-- Problem to solve --
Translate this sentence from the article on the Lisbon FSR ruling into Spanish: "The Commission accepted the swap as sufficient."

-- Page extract --
::::

The Lisbon FSR ruling was never about the price

ANALYSIS: The European Commission's ruling that Chinese supplier CRRC had to leave the Lisbon metro consortium settled the question of fair competition — or at least, a specific version of it. It said nothing about whether the price was right, whether European suppliers could have matched it, or whether China's rail industry has simply become better than Europe's.
By Dan Jensen
The consortium’s bid remained at EUR 598.8 million after CRRC was removed and Pesa substituted. The Commission accepted the swap as sufficient.
If the case had been about price level, that outcome would make no sense. What changed was not the number — it was the traceability of the state support behind it.
FSR is not a price instrument
The Foreign Subsidies Regulation (FSR) is not a price instrument. It does not ask whether a bid is low. It asks whether state support from outside the EU gave a company an advantage that cannot be traced or assessed
In Lisbon, the Commission identified three distinct forms of state support to the CRRC group:
The Chinese state awarded CRRC contracts in China exceeding EUR 36 billion over three years — at a scale that raises questions about whether the company operates as a market actor or a state instrument
Approximately EUR 471 million in direct state transfers
A preferential corporate tax rate of 15 percent against a standard 25 percent
The question was not whether CRRC was the strongest competitor. It was whether the competition had been fair.

::::

-- Raw records --

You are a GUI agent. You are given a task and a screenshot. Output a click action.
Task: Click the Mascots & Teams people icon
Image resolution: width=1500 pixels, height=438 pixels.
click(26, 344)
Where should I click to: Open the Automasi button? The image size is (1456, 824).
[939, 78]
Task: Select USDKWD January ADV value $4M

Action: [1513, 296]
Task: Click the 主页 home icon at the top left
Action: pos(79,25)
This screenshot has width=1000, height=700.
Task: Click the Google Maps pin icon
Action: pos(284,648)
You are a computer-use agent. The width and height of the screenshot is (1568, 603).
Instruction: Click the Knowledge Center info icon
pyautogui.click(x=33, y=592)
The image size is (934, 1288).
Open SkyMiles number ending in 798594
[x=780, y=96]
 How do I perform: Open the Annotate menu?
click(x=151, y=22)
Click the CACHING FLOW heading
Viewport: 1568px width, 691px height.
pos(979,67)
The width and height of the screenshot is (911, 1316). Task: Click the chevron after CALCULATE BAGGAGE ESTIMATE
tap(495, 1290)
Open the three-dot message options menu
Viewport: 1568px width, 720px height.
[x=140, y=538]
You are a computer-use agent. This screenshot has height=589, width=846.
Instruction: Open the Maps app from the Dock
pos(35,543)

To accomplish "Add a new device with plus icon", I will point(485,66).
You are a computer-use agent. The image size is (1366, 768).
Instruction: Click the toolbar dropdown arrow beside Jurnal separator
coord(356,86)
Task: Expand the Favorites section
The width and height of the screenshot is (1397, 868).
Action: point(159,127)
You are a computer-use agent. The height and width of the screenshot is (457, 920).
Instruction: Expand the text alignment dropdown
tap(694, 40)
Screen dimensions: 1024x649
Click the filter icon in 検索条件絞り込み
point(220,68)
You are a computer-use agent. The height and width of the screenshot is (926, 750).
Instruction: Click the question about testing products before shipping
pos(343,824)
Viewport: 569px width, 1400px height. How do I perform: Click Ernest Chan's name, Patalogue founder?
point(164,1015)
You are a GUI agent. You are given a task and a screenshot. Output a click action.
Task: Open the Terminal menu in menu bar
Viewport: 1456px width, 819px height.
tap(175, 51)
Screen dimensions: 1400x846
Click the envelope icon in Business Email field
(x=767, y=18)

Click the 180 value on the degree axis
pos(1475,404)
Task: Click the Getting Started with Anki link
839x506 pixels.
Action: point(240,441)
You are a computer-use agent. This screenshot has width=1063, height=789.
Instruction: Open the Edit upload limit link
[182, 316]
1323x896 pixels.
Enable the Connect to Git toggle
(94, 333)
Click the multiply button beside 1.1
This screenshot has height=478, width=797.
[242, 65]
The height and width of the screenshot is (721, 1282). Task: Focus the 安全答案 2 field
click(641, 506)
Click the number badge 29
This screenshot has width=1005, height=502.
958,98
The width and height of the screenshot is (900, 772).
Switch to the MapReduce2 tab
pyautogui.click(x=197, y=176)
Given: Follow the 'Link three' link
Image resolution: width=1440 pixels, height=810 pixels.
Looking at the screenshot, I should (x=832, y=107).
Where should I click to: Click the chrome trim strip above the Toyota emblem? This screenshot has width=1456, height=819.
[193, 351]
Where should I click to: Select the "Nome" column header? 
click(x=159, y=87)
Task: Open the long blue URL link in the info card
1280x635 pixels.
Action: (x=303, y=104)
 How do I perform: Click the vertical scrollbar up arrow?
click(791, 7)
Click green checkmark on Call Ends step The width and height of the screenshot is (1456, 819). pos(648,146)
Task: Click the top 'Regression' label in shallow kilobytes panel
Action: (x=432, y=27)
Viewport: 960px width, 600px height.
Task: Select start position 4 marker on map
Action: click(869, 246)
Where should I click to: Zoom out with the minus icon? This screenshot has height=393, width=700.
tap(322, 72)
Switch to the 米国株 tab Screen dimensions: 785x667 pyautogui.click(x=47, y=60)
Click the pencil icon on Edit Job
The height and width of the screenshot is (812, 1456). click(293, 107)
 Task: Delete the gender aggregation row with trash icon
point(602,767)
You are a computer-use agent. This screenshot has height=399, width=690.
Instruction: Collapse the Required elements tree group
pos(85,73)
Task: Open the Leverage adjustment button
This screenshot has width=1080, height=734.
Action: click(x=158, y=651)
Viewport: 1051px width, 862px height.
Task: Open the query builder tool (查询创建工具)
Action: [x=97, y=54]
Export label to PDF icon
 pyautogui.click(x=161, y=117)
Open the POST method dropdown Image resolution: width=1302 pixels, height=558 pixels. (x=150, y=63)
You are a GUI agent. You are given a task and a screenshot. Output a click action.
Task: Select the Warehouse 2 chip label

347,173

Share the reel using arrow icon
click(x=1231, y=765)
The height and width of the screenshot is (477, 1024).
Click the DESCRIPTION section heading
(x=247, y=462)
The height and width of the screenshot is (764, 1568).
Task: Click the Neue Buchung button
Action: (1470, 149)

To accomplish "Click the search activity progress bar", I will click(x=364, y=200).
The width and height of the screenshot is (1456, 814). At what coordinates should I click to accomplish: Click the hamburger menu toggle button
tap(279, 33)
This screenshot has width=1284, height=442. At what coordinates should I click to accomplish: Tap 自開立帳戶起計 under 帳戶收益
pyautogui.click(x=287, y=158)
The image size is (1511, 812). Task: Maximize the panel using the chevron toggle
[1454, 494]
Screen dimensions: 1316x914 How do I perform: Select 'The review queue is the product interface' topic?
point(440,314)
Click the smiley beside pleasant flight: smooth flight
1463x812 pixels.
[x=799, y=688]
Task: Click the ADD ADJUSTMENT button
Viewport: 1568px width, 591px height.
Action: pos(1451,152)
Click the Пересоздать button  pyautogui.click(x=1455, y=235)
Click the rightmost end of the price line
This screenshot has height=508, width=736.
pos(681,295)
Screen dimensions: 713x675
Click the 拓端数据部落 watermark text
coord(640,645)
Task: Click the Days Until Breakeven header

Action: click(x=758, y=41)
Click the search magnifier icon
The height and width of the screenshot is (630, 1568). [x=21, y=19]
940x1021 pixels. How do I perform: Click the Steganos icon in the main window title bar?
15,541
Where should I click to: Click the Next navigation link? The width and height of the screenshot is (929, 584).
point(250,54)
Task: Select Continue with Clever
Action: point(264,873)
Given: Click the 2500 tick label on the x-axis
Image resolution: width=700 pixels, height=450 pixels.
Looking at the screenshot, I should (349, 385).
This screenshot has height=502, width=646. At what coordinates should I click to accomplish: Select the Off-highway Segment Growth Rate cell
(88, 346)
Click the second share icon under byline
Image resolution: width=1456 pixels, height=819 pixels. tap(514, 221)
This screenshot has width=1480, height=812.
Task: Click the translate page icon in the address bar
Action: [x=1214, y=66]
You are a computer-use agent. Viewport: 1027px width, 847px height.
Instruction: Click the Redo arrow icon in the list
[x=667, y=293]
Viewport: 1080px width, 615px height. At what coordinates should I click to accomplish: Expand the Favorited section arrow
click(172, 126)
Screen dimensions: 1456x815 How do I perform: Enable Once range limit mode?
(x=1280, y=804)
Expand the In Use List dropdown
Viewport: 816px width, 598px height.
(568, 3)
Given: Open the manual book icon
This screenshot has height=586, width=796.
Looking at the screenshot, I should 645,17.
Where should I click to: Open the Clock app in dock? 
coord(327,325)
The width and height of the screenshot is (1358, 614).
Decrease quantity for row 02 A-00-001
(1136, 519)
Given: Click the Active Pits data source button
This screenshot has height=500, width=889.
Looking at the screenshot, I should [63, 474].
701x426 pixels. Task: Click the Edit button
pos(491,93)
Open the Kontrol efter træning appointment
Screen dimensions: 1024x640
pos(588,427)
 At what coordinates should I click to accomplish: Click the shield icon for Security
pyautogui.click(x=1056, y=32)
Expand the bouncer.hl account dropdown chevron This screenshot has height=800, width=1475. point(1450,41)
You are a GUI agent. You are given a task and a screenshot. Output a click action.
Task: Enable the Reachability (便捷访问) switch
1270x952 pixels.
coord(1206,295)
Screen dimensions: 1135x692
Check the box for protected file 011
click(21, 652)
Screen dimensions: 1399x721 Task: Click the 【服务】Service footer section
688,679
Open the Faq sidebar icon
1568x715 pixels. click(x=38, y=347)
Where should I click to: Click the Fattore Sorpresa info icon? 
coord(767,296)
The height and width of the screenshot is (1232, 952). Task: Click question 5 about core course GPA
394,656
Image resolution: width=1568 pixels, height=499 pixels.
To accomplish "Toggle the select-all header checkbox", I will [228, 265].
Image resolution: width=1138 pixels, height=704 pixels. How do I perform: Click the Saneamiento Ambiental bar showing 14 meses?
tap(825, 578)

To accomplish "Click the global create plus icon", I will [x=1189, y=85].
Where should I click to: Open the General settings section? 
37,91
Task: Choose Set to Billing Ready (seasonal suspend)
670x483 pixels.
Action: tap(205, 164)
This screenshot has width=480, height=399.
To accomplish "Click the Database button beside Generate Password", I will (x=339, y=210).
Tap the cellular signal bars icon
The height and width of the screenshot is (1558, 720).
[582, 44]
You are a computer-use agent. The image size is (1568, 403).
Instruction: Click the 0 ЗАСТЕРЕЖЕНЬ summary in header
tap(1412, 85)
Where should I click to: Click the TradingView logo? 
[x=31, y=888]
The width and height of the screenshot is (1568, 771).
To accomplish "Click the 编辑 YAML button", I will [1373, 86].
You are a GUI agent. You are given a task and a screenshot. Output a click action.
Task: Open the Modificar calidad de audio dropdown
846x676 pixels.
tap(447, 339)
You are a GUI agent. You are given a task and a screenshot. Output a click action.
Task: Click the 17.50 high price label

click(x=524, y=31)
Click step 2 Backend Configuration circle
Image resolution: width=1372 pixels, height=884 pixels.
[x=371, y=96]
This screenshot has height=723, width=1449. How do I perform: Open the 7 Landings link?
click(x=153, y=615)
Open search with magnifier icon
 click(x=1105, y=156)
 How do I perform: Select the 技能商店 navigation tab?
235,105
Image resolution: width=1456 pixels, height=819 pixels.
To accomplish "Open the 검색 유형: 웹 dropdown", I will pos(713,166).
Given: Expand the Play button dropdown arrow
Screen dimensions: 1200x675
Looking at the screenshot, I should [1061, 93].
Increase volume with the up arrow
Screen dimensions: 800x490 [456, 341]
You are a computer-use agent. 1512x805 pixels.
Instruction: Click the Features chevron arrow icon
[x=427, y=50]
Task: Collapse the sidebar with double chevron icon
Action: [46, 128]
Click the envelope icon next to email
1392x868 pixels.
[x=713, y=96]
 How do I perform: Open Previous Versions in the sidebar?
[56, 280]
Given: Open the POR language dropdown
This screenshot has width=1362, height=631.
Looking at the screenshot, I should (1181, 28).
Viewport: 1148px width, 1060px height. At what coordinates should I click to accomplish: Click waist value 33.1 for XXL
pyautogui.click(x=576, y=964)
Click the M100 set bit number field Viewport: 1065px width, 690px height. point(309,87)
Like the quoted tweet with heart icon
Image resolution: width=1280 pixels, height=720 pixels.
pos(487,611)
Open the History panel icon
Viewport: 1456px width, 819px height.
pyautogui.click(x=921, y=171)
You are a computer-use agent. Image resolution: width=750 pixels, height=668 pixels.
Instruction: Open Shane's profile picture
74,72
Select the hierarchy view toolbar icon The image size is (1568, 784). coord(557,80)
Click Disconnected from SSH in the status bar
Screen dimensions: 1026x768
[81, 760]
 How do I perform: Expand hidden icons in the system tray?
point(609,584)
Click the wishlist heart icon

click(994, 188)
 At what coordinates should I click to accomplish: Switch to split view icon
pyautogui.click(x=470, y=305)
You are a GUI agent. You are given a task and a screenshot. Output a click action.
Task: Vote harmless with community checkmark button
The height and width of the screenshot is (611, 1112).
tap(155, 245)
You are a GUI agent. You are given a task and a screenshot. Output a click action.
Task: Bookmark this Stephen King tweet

::::

-- The solution --
La Comisión aceptó el cambio como suficiente.